▸ What to produce: Write out the following listing in full, exactly as it reads.

▸ Provided data:
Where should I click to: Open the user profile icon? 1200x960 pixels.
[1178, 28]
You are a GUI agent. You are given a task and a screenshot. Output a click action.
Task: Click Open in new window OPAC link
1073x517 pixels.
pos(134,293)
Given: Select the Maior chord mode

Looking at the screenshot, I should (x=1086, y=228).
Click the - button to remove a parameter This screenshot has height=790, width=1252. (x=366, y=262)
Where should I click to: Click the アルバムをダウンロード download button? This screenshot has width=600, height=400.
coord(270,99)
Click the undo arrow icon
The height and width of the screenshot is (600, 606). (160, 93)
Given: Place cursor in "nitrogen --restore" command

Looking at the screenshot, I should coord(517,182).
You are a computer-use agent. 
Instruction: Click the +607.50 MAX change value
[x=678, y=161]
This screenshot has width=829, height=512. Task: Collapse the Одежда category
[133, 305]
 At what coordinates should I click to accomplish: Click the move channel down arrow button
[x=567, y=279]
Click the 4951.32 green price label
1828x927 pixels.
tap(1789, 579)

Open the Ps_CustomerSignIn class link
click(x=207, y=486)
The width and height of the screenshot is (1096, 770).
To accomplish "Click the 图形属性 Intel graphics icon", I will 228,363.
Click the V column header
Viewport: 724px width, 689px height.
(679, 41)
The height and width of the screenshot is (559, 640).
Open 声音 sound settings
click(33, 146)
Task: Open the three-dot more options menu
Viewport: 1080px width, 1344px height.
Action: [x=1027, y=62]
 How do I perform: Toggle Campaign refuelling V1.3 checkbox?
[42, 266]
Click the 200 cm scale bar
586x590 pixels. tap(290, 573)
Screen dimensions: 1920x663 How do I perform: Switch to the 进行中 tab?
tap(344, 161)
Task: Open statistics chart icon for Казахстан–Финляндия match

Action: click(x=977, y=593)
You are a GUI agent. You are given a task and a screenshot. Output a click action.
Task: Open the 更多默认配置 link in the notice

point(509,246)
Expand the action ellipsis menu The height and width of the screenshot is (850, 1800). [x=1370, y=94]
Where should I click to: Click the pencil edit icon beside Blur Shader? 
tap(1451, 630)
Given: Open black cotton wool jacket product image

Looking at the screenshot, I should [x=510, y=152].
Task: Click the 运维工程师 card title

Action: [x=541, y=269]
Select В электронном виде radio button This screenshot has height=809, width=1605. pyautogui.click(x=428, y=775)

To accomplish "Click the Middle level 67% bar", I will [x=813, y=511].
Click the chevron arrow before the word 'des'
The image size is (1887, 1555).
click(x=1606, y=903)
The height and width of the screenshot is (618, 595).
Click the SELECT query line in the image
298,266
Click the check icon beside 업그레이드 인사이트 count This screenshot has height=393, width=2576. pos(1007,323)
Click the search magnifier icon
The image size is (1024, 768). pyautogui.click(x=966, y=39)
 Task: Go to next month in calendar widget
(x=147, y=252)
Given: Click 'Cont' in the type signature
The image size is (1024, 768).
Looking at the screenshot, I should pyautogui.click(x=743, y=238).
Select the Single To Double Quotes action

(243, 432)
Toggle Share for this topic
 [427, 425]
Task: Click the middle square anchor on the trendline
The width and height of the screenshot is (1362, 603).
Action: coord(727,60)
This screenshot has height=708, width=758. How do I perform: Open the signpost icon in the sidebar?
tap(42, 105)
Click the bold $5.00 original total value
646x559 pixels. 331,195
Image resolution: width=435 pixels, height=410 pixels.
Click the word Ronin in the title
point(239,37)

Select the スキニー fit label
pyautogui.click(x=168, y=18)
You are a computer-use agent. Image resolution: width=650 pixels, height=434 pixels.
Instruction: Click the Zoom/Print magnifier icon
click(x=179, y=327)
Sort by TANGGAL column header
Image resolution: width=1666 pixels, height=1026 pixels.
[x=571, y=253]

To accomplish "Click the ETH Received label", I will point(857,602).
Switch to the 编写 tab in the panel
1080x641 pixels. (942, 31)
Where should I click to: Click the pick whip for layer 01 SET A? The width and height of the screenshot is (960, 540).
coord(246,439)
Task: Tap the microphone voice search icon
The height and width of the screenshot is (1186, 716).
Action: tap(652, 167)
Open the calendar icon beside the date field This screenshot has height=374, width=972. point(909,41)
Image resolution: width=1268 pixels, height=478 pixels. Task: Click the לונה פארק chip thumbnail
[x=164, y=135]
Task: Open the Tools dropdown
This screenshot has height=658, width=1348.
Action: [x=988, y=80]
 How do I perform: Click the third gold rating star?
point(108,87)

▸ Response:
Where should I click to: Open the user profile icon? 1200x960 pixels.
[1178, 28]
You are a GUI agent. You are given a task and a screenshot. Output a click action.
Task: Click Open in new window OPAC link
1073x517 pixels.
pos(134,293)
Given: Select the Maior chord mode

Looking at the screenshot, I should (x=1086, y=228).
Click the - button to remove a parameter This screenshot has height=790, width=1252. (x=366, y=262)
Where should I click to: Click the アルバムをダウンロード download button? This screenshot has width=600, height=400.
coord(270,99)
Click the undo arrow icon
The height and width of the screenshot is (600, 606). (160, 93)
Given: Place cursor in "nitrogen --restore" command

Looking at the screenshot, I should coord(517,182).
You are a computer-use agent. 
Instruction: Click the +607.50 MAX change value
[x=678, y=161]
This screenshot has width=829, height=512. Task: Collapse the Одежда category
[133, 305]
 At what coordinates should I click to accomplish: Click the move channel down arrow button
[x=567, y=279]
Click the 4951.32 green price label
1828x927 pixels.
tap(1789, 579)

Open the Ps_CustomerSignIn class link
click(x=207, y=486)
The width and height of the screenshot is (1096, 770).
To accomplish "Click the 图形属性 Intel graphics icon", I will 228,363.
Click the V column header
Viewport: 724px width, 689px height.
(679, 41)
The height and width of the screenshot is (559, 640).
Open 声音 sound settings
click(33, 146)
Task: Open the three-dot more options menu
Viewport: 1080px width, 1344px height.
Action: [x=1027, y=62]
 How do I perform: Toggle Campaign refuelling V1.3 checkbox?
[42, 266]
Click the 200 cm scale bar
586x590 pixels. tap(290, 573)
Screen dimensions: 1920x663 How do I perform: Switch to the 进行中 tab?
tap(344, 161)
Task: Open statistics chart icon for Казахстан–Финляндия match

Action: click(x=977, y=593)
You are a GUI agent. You are given a task and a screenshot. Output a click action.
Task: Open the 更多默认配置 link in the notice

point(509,246)
Expand the action ellipsis menu The height and width of the screenshot is (850, 1800). [x=1370, y=94]
Where should I click to: Click the pencil edit icon beside Blur Shader? 
tap(1451, 630)
Given: Open black cotton wool jacket product image

Looking at the screenshot, I should [x=510, y=152].
Task: Click the 运维工程师 card title

Action: [x=541, y=269]
Select В электронном виде radio button This screenshot has height=809, width=1605. pyautogui.click(x=428, y=775)

To accomplish "Click the Middle level 67% bar", I will [x=813, y=511].
Click the chevron arrow before the word 'des'
The image size is (1887, 1555).
click(x=1606, y=903)
The height and width of the screenshot is (618, 595).
Click the SELECT query line in the image
298,266
Click the check icon beside 업그레이드 인사이트 count This screenshot has height=393, width=2576. pos(1007,323)
Click the search magnifier icon
The image size is (1024, 768). pyautogui.click(x=966, y=39)
 Task: Go to next month in calendar widget
(x=147, y=252)
Given: Click 'Cont' in the type signature
The image size is (1024, 768).
Looking at the screenshot, I should pyautogui.click(x=743, y=238).
Select the Single To Double Quotes action

(243, 432)
Toggle Share for this topic
 [427, 425]
Task: Click the middle square anchor on the trendline
The width and height of the screenshot is (1362, 603).
Action: coord(727,60)
This screenshot has height=708, width=758. How do I perform: Open the signpost icon in the sidebar?
tap(42, 105)
Click the bold $5.00 original total value
646x559 pixels. 331,195
Image resolution: width=435 pixels, height=410 pixels.
Click the word Ronin in the title
point(239,37)

Select the スキニー fit label
pyautogui.click(x=168, y=18)
You are a computer-use agent. Image resolution: width=650 pixels, height=434 pixels.
Instruction: Click the Zoom/Print magnifier icon
click(x=179, y=327)
Sort by TANGGAL column header
Image resolution: width=1666 pixels, height=1026 pixels.
[x=571, y=253]

To accomplish "Click the ETH Received label", I will point(857,602).
Switch to the 编写 tab in the panel
1080x641 pixels. (942, 31)
Where should I click to: Click the pick whip for layer 01 SET A? The width and height of the screenshot is (960, 540).
coord(246,439)
Task: Tap the microphone voice search icon
The height and width of the screenshot is (1186, 716).
Action: tap(652, 167)
Open the calendar icon beside the date field This screenshot has height=374, width=972. point(909,41)
Image resolution: width=1268 pixels, height=478 pixels. Task: Click the לונה פארק chip thumbnail
[x=164, y=135]
Task: Open the Tools dropdown
This screenshot has height=658, width=1348.
Action: [x=988, y=80]
 How do I perform: Click the third gold rating star?
point(108,87)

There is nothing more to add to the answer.